Side B: The Music
High and Low
The soundtrack to what I couldn’t say out loud.
by D.
Some songs don’t remind me of you. They remind me of the version of myself that waited.
1. “Born to Die” – Lana Del Rey
A prayer to the inevitable.
To love something knowing it’s already halfway gone.
This is the anthem of Gatsby’s dream,
and the whisper Ezel never got to say: “We were doomed from the beginning, weren’t we?”
2. “Let the Light In” – Lana Del Rey (feat. Father John Misty)
For the second chances that weren’t taken.
For the times you almost let yourself be happy again.
This one plays in the background when Eysan hesitates.
When Daisy remembers.
When you wonder what could’ve happened if only they had stayed.
3. “High by the Beach” – Lana Del Rey
The moment when softness turns into survival.
When you stop explaining, and just exist—high, detached, unreachable.
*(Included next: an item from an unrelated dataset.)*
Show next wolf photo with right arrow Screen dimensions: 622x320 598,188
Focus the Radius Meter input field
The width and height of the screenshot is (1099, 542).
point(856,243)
It’s not that you don’t feel anymore.
It’s that you’ve grown tired of being misunderstood.
4. “Art Deco” – Lana Del Rey
A slow walk through an old self.
Detached, glittered, sad in silence.
This track plays like the lobby of Gatsby’s house after the guests leave.
Or the moment Ezel lights a cigarette and says nothing at all.
5. “Salvatore” – Lana Del Rey
The most dramatic performance of feeling nothing while feeling everything.
Playful sorrow wrapped in absurdity.
This is the mask.
The song you dance to so they don’t ask if you’re okay.
6. “Doin’ Time” – Lana Del Rey
You were loyal to someone who made you wait too long.
And now the rhythm is all that’s left.
A summer song for when love feels like a sentence.
This could’ve been Jay’s playlist in West Egg—if he ever let the pain turn to music.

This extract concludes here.